Answer: c [Reason:] Most pumps are not self-priming. In other words, the pump casing must be filled with liquid before the pump is started, or the pump will not be able to function. In case the pump casing gets filled with vapors or gases, the pump impeller becomes gas-bound and incapable of pumping.

10. The volute pumps and vortex volute pumps are __________ pumps with _________ shaft.
a) Multistage, horizontal
b) Multistage, vertical
c) Single stage, horizontal
d) Single stage, vertical

View Answer

ANSWER: c [Reason:] The volute pumps and vortex pumps are single stage pumps with horizontal shaft. They are both a type of centrifugal pumps.

11. Most widely used sanitary pumps in dairy industry are?
a) Centrifugal pump
b) Liquid ring pump
c) Positive displacement pump
d) Suction pump

View Answer

Answer: a [Reason:] Typical dairy pumps are the centrifugal, liquid-ring and positive displacement pumps. The three types have different applications. The centrifugal pump is the type most widely used in dairies.

12. Main application of centrifugal pump is in which of the following?
a) Low viscosity products
b) Heavily aerated liquids
c) Gentle treatment with high viscosity
d) Water treatment

View Answer

Answer: a [Reason:] The centrifugal pump can be used for pumping of all liquids of relatively low viscosity which do not require particularly gentle treatment. It can also be used for liquids containing relatively large particles, provided of course that the particle size does not exceed the dimensions of the impeller channel.

13. Main application of liquid ring pump is in which of the following?
a) Low viscosity products
b) Heavily aerated liquids
c) Gentle treatment with high viscosity
d) Water treatment

View Answer

Answer: b [Reason:] Liquid-ring pumps for the dairy industry are used where the product contains large quantities of air or gas, and where centrifugal pumps therefore cannot be used.

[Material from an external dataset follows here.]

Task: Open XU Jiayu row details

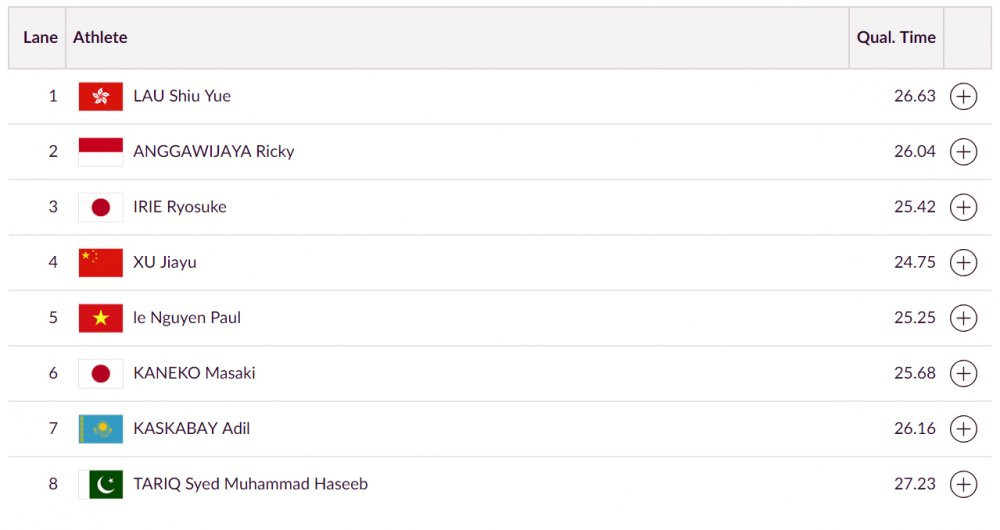Action: [x=963, y=263]
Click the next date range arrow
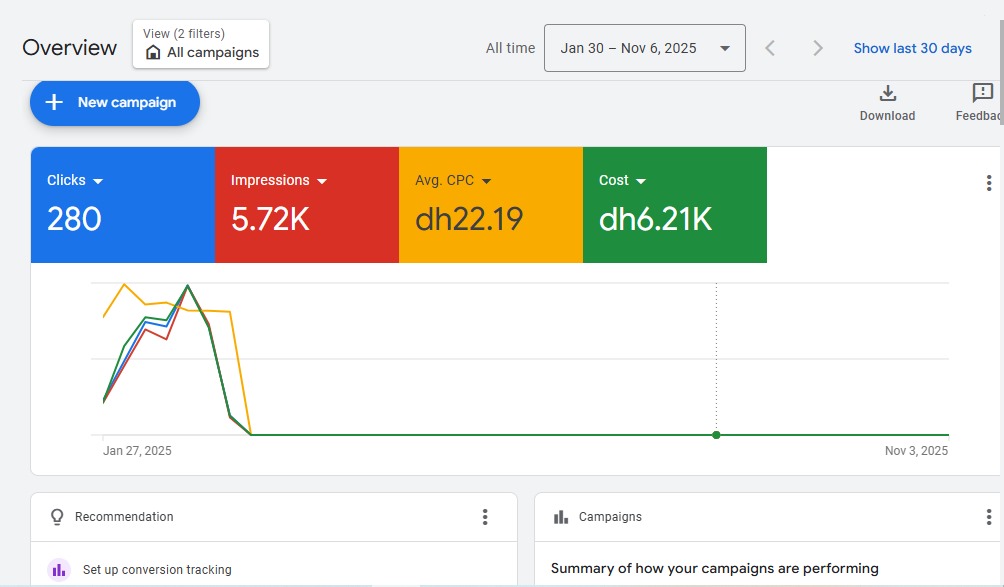 pyautogui.click(x=817, y=47)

The clearances between impeller and casing are small, and this type of pump is therefore not suitable for handling abrasive products.

14. Main application of positive displacement pump is in which of the following?
a) Low viscosity products
b) Heavily aerated liquids
c) Gentle treatment with high viscosity
d) Water treatment

View Answer

Answer: c [Reason:] This type of pump has 100% volumetric efficiency (no slip) when the viscosity exceeds approximately 300 cP. Because of the sanitary design and the gentle treatment of the product, this type of pump is widely used for pumping cream with a high fat content, cultured milk products, curd/whey mixtures, etc.

15. Which of the following pump suitable for handling AMF in dairy industry?
a) Centrifugal pump
b) Liquid ring pump
c) Diaphragm pump
d) Peristaltic pumps

View Answer

Answer: d [Reason:] In Peristaltic pumps, during rotation the medium (liquid or gas) inside the hose is transported to the lower outlet connection. This creates a vacuum on the suction side,and the product is drawn into the pump. The pump is self-priming and is therefore suitable for emptying barrels with juice concentrates and anhydrous milk fat (AMF).